Mike Alexander: What useful purpose is served by having both .Count and .CountLarge properties of the Range class
I suspect there are a myriad of reasons for having both (backwards compatibilty, memory issues, etc...)
What backwards compatibility issues?
Try to come up with a scenario in which it NECESSARY to have both .Count and .CountLarge properties.
- Loading .XLS files in older versions.
- Loading .XLS{M|B} files in older versions.
- Loading .XLS files in Excel 2007 and later versions.
- Loading .XLS{M|B} files in Excel 2007 and later versions.
1 and 2 can't use .CountLarge anyway, and 2 would require nontrivial manual conversion if any worksheets use more than 65536 rows or 256 columns. Anyway, .CountLarge is a nonissue. As for .Count, assigning it to a Double would use 4 additional bytes of memory.
3 could be trouble if Excel 2007 assumes every worksheet in any file uses the big grid, but if it assumes .XLS files use the 65536-by-256 grid, then no problem assigning .Count to a Long.
4 needs to return values that exceed Long's domain. But if .Count returned a Double rather than a Long, that problem disappears.

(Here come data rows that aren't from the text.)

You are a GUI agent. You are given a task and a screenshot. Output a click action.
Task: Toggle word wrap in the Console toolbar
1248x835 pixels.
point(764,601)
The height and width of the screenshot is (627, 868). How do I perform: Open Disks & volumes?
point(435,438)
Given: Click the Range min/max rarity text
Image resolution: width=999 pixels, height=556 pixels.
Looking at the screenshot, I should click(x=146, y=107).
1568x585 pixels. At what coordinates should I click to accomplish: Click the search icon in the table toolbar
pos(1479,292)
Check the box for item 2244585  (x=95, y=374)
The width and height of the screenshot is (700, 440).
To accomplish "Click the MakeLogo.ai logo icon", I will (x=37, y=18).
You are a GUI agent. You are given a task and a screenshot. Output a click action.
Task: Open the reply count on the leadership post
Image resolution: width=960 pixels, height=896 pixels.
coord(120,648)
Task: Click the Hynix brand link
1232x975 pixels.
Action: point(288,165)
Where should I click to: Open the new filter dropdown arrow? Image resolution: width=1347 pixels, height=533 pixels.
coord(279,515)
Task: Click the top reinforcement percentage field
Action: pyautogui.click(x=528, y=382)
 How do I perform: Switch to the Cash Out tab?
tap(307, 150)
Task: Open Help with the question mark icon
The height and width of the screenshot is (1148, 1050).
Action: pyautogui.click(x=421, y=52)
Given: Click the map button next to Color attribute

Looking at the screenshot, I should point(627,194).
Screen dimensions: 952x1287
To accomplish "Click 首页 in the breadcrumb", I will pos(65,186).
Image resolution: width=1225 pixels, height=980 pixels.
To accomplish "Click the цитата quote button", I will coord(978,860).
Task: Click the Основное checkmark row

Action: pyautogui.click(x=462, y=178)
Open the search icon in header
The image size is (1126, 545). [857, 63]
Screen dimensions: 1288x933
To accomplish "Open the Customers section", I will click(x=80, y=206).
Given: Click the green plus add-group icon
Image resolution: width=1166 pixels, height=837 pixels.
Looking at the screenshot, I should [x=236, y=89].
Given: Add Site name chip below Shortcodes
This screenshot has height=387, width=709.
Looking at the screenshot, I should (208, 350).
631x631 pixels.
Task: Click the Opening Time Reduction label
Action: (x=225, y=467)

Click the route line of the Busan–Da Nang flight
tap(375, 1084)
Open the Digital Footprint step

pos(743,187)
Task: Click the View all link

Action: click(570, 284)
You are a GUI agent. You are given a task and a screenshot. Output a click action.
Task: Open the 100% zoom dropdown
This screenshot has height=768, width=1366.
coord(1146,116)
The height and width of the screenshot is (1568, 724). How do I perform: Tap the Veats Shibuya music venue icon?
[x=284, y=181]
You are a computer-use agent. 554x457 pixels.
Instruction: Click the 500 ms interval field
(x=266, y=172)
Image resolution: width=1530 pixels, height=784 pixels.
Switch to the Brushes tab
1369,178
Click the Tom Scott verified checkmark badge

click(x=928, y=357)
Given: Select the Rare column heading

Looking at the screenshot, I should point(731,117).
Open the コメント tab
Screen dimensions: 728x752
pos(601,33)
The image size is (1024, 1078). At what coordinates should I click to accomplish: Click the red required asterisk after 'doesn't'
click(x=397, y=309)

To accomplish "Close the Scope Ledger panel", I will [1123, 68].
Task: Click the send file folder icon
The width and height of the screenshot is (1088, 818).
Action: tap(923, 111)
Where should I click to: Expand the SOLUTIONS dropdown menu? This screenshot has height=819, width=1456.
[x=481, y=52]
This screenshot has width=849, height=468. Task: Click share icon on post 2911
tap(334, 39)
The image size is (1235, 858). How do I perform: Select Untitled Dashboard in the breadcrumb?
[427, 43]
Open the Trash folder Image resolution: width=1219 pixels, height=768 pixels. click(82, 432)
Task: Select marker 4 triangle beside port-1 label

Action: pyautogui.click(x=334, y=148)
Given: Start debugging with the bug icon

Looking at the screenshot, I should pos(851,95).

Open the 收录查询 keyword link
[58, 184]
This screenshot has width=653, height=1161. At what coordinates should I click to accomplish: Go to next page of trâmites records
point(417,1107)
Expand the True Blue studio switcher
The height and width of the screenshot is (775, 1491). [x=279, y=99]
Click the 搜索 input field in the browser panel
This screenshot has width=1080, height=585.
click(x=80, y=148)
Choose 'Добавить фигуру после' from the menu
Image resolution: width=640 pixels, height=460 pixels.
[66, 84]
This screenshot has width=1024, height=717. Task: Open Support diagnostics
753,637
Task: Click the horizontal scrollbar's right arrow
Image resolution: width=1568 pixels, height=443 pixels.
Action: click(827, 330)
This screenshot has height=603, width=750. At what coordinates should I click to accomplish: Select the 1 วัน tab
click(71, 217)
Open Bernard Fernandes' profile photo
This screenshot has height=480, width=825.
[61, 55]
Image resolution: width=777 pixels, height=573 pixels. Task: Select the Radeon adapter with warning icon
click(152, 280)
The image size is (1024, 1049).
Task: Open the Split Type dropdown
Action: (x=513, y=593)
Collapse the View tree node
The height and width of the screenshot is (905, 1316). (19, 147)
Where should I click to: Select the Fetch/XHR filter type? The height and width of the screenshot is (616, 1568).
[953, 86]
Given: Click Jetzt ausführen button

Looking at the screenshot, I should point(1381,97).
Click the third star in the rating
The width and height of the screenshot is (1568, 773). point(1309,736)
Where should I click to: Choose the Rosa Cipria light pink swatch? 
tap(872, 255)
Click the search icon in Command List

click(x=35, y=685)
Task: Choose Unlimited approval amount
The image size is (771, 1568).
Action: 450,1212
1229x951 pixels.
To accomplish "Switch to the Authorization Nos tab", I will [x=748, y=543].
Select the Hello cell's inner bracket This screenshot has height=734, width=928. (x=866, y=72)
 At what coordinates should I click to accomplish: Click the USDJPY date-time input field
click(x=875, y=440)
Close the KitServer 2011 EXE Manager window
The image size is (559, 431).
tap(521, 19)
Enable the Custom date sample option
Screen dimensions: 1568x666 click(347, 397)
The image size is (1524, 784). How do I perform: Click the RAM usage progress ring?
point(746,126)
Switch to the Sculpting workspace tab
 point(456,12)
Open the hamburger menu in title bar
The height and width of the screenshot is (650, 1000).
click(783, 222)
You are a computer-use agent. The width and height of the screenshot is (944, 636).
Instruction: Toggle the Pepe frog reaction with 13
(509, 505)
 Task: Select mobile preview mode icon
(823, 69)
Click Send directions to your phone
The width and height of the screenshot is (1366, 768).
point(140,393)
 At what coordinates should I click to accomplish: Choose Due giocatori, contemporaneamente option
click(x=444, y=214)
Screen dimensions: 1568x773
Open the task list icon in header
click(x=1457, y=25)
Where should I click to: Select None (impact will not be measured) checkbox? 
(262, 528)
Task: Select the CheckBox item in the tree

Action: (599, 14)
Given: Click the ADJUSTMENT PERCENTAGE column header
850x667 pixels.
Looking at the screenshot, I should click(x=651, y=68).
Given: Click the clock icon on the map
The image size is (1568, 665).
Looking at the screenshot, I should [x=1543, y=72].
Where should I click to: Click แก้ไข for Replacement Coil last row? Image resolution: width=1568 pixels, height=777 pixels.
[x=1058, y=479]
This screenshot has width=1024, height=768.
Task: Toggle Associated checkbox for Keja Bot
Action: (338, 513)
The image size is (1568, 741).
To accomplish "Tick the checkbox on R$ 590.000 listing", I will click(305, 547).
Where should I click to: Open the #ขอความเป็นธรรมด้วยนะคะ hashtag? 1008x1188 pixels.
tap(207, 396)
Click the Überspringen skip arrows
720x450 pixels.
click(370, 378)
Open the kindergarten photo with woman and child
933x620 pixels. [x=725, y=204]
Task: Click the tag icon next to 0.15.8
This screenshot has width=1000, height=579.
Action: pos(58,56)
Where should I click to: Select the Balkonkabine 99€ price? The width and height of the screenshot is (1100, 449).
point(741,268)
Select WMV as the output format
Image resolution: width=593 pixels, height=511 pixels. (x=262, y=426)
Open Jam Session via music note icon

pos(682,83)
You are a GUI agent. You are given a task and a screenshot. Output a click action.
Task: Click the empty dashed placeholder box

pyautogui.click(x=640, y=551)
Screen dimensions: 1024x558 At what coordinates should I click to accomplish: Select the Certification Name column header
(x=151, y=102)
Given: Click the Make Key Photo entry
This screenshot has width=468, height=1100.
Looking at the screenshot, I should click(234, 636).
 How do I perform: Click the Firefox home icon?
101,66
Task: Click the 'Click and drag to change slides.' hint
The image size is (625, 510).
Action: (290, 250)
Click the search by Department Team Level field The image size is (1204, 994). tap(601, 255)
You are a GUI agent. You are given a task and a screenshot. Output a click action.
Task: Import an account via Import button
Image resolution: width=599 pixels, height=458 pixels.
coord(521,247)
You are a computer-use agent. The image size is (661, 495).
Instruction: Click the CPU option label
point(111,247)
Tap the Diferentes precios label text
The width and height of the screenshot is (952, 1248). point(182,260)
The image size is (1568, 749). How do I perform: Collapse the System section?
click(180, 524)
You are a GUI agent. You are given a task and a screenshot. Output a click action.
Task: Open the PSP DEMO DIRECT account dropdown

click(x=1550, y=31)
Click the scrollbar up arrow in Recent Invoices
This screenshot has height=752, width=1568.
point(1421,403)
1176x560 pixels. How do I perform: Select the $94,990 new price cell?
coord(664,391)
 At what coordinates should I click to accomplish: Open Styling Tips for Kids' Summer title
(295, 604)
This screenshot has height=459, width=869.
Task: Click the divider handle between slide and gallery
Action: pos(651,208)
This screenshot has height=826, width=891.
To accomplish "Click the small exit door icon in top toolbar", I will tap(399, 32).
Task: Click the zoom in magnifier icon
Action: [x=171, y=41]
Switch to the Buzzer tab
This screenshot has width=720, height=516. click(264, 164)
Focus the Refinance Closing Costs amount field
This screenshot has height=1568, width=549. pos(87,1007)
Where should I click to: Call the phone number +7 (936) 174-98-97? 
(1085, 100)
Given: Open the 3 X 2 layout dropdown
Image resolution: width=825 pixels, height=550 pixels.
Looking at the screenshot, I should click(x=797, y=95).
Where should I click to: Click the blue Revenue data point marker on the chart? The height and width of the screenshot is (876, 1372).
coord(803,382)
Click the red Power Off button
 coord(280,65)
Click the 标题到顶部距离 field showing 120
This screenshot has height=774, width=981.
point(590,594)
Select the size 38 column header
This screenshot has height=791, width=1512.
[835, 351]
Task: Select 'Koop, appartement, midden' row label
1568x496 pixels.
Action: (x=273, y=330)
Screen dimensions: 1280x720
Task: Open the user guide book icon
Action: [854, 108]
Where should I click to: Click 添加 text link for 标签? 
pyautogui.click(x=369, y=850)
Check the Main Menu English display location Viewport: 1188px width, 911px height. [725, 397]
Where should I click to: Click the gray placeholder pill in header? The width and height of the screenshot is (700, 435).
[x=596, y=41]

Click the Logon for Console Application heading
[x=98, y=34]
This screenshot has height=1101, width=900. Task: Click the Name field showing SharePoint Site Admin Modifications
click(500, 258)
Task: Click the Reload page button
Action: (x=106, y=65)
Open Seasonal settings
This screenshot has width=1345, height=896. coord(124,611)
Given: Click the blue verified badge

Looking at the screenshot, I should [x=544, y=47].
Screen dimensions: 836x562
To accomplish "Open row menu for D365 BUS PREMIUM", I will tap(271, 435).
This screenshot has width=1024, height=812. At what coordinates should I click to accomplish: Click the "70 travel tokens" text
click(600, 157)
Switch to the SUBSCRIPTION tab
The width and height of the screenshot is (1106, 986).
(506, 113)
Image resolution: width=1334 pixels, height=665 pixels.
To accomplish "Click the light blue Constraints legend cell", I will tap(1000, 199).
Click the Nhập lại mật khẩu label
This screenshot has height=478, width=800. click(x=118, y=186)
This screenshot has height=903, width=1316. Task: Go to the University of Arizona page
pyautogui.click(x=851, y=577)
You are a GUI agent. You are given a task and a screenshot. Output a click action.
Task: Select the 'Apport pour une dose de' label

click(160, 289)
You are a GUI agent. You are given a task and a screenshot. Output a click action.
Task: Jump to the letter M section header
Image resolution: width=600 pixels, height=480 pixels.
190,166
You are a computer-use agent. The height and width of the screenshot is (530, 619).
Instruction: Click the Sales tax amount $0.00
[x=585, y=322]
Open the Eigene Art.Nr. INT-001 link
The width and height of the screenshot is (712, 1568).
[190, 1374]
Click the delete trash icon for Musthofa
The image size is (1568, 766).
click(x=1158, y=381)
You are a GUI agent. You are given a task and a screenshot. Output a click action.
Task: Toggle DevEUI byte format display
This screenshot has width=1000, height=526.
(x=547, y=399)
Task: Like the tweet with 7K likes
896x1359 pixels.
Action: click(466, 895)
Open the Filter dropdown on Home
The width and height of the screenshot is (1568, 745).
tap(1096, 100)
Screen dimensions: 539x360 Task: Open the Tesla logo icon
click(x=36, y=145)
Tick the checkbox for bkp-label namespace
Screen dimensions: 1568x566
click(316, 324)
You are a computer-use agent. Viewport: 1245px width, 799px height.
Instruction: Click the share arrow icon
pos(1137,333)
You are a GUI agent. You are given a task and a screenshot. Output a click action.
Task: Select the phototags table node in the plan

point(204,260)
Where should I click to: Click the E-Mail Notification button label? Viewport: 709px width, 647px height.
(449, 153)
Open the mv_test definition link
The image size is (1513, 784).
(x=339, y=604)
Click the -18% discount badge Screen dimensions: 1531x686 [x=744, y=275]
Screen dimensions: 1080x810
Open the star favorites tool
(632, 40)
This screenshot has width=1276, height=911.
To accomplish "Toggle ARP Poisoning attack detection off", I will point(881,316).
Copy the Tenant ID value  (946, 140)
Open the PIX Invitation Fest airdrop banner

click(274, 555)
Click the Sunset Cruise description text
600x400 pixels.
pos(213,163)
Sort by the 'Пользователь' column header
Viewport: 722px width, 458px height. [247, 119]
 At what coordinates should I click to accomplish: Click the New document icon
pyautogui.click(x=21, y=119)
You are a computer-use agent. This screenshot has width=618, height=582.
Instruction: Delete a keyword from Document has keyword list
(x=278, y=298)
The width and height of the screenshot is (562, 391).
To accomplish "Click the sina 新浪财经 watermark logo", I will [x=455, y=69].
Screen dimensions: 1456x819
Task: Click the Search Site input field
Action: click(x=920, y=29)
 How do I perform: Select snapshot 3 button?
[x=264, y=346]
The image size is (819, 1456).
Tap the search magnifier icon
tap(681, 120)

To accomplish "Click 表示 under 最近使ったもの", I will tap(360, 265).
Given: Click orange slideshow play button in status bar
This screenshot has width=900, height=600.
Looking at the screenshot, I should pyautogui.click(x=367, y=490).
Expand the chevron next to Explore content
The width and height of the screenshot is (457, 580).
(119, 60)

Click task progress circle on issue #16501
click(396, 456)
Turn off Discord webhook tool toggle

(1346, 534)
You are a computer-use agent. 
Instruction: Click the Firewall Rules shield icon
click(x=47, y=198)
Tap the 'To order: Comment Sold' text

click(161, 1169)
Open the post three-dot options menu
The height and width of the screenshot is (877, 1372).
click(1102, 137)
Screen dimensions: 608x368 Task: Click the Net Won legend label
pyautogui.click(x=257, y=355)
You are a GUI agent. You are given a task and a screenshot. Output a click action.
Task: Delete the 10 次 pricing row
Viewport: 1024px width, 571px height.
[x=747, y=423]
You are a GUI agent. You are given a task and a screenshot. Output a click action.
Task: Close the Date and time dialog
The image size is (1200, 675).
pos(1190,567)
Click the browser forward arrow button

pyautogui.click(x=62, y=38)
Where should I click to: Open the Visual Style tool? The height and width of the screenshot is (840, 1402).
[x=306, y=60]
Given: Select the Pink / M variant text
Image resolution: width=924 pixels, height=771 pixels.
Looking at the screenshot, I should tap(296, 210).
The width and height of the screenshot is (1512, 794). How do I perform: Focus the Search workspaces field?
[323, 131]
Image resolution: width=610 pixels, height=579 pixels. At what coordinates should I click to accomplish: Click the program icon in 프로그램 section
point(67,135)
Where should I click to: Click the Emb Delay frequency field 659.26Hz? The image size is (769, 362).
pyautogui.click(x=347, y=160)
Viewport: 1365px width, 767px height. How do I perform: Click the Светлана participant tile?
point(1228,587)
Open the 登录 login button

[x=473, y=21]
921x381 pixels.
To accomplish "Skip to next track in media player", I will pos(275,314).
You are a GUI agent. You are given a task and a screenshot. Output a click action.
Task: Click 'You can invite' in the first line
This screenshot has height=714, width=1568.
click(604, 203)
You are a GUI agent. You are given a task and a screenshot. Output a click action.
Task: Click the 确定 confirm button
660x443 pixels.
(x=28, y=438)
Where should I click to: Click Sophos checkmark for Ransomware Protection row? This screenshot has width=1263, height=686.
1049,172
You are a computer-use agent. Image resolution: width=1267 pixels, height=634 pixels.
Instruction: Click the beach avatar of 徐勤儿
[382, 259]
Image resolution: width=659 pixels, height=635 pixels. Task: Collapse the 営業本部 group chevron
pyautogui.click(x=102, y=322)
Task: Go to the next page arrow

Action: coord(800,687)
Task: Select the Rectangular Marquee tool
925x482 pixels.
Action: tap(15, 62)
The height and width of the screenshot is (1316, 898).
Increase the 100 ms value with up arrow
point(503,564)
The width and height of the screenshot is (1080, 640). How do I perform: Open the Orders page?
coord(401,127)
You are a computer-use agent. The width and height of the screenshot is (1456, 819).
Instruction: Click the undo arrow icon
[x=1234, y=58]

Other than using 4 more bytes per variable, try to think of anything that won't work the same if .Count returned a Double rather than a Long. If you don't need your code to work under Excel 2007, nothing to do anyway. If you do need your code to work under both Excel 2003 and Excel 2007, you now have to add conditional compilation blocks to assign cells.Count to variables under Excel 2003 and cells.CountLarge to variables under Excel 2007. It'd be easier to assign both properties to the same variables, and to accomodate .CountLarge, those variables would need to be type Double anyway. At that point, it would have been easier for VBA programmers if Microsoft had made .Count return a Double and dispense with .CountLarge
Try to think of a backwards compatibility issue. Existing code assigning .Count to anything is ALREADY BROKEN because .Count could easily overflow in Excel 2007. Fixing this requires BOTH changing .Count to .CountLarge AND possibly (probably) changing the type of the variable to which one had assigned .Count and would now assign .CountLarge from Long to Double. That is, fixing the code already requires more than just switching from .Count to .CountLarge. And once you need to change the type of the variable, what purpose is served by leaving .Count as-is rather than making it return a Double?
For those of you who still don't get it,
Existing Excel 2003 code
Dim n As Long
':
n = ActiveSheet.UsedRange.Cells.Count
Current Excel 2007 recoding - 1st alternative (necessary if code would be used in both 2003 and 2007)
#If Excel2007 Then
Dim n As Double
#Else
Dim n As Long
#End If
':
#If Excel2007 Then
n = ActiveSheet.UsedRange.Cells.CountLarge
#Else
n = ActiveSheet.UsedRange.Cells.Count
#End If
Current Excel 2007 recoding - 2nd alternative (easiest if code would only be used in 2007)
Dim n As Double
':
n = ActiveSheet.UsedRange.Cells.CountLarge
Alternative Excel 2007 recoding (if MSFT had done it right - code could have been used in all versions)
Dim n As Double
':
n = ActiveSheet.UsedRange.Cells.Count
Those of you who still don't get it (i.e., understand what I mean), why not try something different and think about this issue?
Mike Alexander:
After all, why have integer, long, double, etc...
Much easier to answer. Just look at the conditional compilation syntax, using # as initial character. Just like C. And all of C's numeric types, even down to calling short integers Short and long integers Long. Just a guess, but it looks like the C programmers who wrote VBA in the first place included all of C's types (even char though in VBA it's called Byte).
Now, if you can't figure out on you own why there are separate integer (Short, Integer, Long) and floating point (Single, Double) types, I'm not going to tell you. You'll have to figure that out on your own.